10. As security for the Facility Agreement, the Bank obtained charges over the Lease, the Option Agreement and the SFAC and in addition a guarantee from Banesto in respect of Tifco's contractual obligations.
11. Further, the Bank obtained a charge over a deposit of €3,500,000 placed by the Downby with the Bank. The Bank's charge over that sum of €3,500,000 was provided for in an Account Charge between Downby and the Bank dated 9 October 2007 ("the Account Charge"),
12. Tifco failed to make the scheduled payments into the designated security account. The only payment made by Tifco to the account was €292,000 paid on 31 August 2009.
13. On 9 February 2012, the Bank called on the Borrowers to procure Tifco's compliance with the SFAC within 21 days. On 6 March 2012, the Bank again wrote to the Borrowers, notifying them that an Event of Default had occurred under the Facility Agreement. By further letter dated 23 July 2012, the Bank demanded immediate payment by the Borrowers of the amount then outstanding under the Facility Agreement, being a sum in excess of €26 million.
14. On or about 24 July 2012, the Bank enforced the Account Charge against Downby over the deposit of €3,500,000. The Bank appropriated those monies and applied them in part discharge of the Borrowers' obligations under the Facility Agreement.
15. On 23 May 2014, the Bank transferred the Facility Agreement and all related security to Beltany Property Finance DAC (“Beltany”), a company ultimately owned by the Goldman Sachs Group.

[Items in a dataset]
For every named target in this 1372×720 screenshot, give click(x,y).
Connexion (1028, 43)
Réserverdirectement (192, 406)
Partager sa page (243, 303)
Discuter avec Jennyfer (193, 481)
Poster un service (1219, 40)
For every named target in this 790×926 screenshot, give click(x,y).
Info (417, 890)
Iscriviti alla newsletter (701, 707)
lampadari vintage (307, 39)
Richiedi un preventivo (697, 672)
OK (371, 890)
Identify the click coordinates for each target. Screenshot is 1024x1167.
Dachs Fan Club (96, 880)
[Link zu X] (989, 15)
---
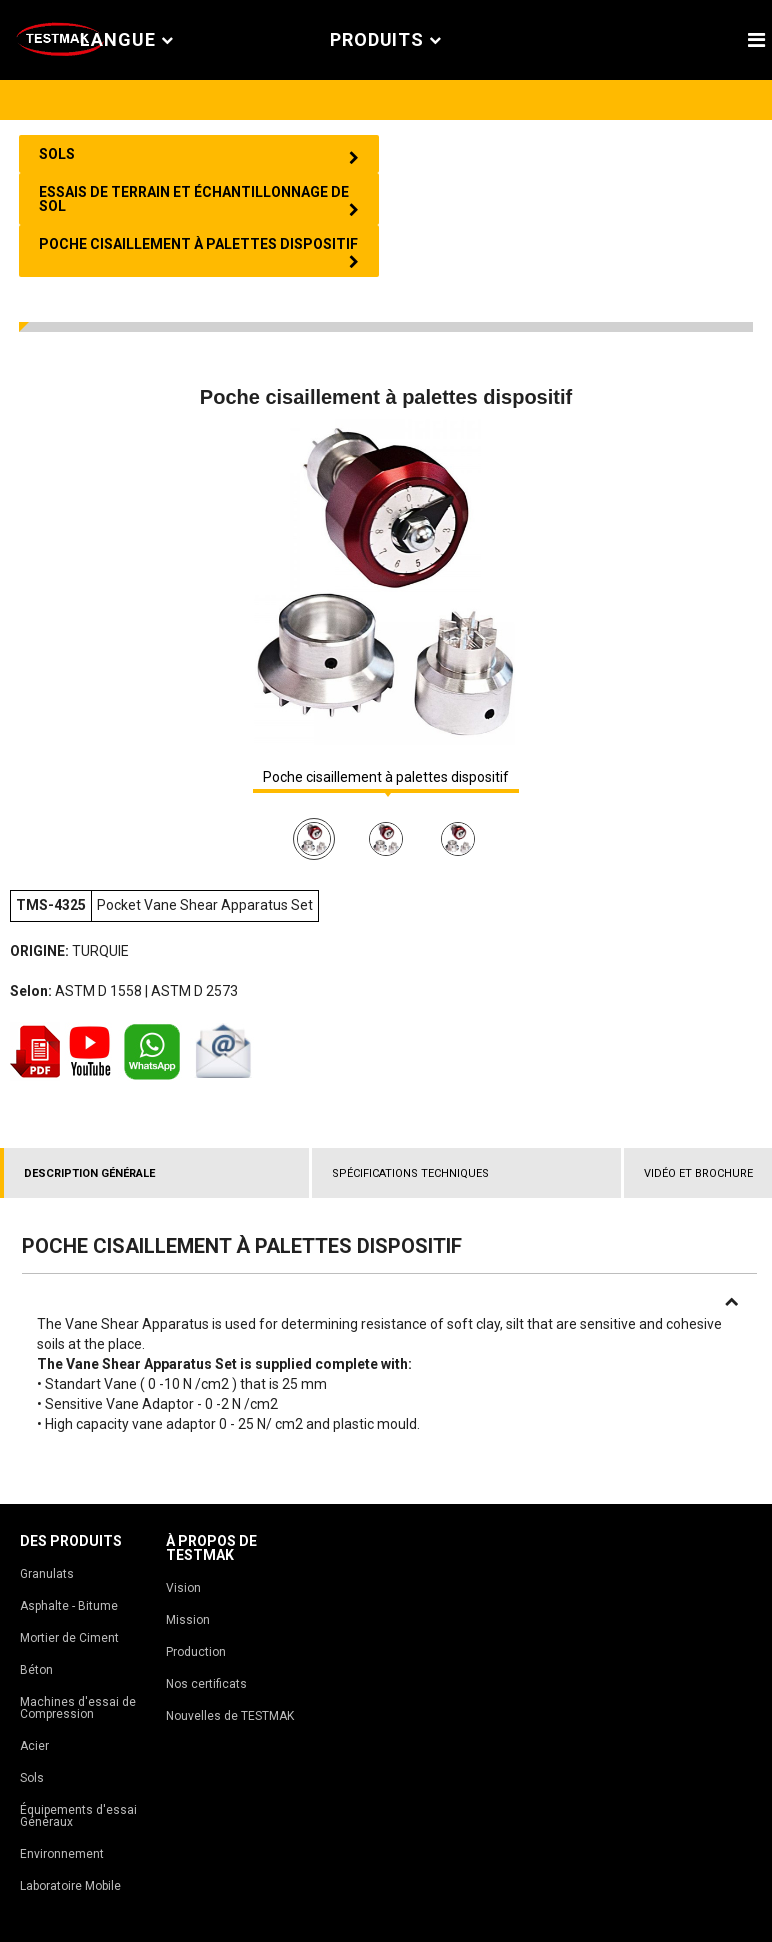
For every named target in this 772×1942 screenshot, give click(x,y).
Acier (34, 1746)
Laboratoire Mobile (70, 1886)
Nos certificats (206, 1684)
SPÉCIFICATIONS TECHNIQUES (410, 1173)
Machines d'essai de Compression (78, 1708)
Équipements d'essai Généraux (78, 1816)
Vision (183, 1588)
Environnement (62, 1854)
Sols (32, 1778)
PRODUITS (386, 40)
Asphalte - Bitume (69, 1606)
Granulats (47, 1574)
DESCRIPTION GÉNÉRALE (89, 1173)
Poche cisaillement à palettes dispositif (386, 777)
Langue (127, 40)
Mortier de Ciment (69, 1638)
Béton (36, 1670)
--
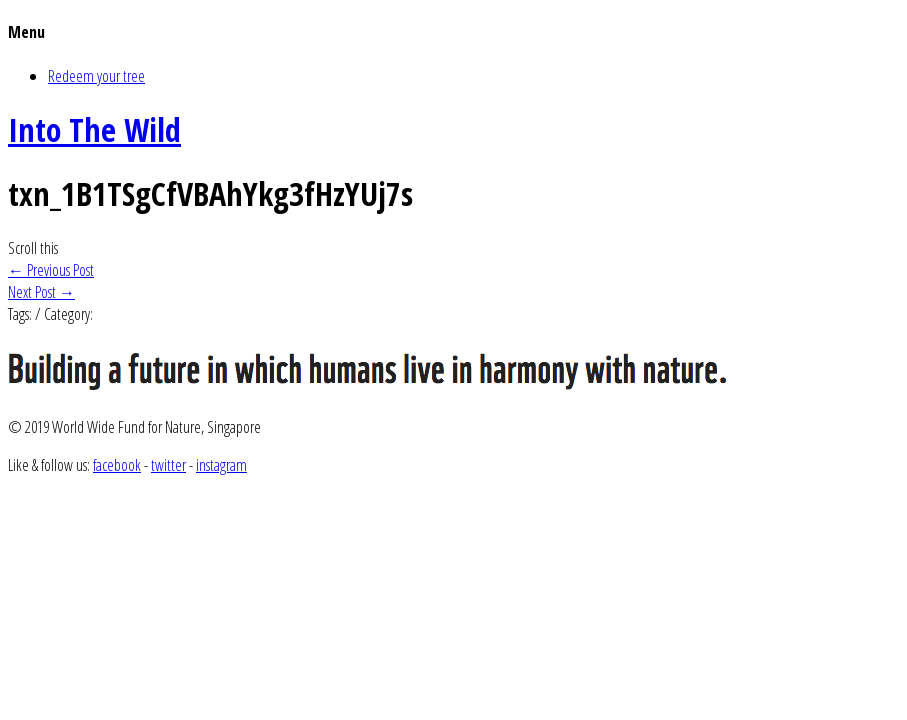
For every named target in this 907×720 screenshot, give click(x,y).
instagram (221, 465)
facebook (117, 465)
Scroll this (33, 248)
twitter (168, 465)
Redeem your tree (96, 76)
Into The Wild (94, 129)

- Directives:
1. In the excerpt about the Bank's loan facility, what was the only payment Tifco made into the designated security account, and when was it made?
2. Continue the excerpt about the Bank's loan facility from its last numbered paragraph.

- Answers to each task:
1. Tifco paid €292,000 on 31 August 2009.

2.
16. On 10 December 2014, Beltany issued a demand calling for the Borrowers to repay the amount then due under the Facility Agreement, which at that time was in excess of €23 million. The Borrowers failed to satisfy that demand, and on 15 December 2014 Beltany appointed Kieran Wallace as receiver over the security ("the Receiver").
17. The Receiver (acting on his own behalf and as agent of the Borrowers) entered into a Settlement Agreement dated 15 December 2014 with Beltany, Tifco and Banesto (the Settlement Agreement").
18. Under the Settlement Agreement, the Receiver acknowledged that neither Tifco nor Banesto had the means by which to pay the Option Price under the Option Agreement, and Tifco agreed to buy the Hotel for €4 million. The purchase of the Hotel by Tifco for €4 million has completed.
19. The Settlement Agreement was expressed (in clause 2.2) to be "in full and final settlement of all obligations or potential obligations of Tifco under, pursuant to or in connection with the Option Agreement.” It provided (in clause 2.4.3) that on completion of the sale of the Hotel, “the Option Agreement will be terminated and all parties to the Option Agreement will be released from their obligations or potential obligations thereunder”.
20. The Goldman Sachs Group took a majority interest in Tifco in December 2014.
21. The Borrowers (acting through the Receiver) and Tifco entered into a Deed of Release ("the Release") dated 22 December 2014.
22. The Release states (at Recital C) that the Borrowers “have now agreed to release the security constituted by the Security Document…”. The Security Document is defined in the Release as the SFAC.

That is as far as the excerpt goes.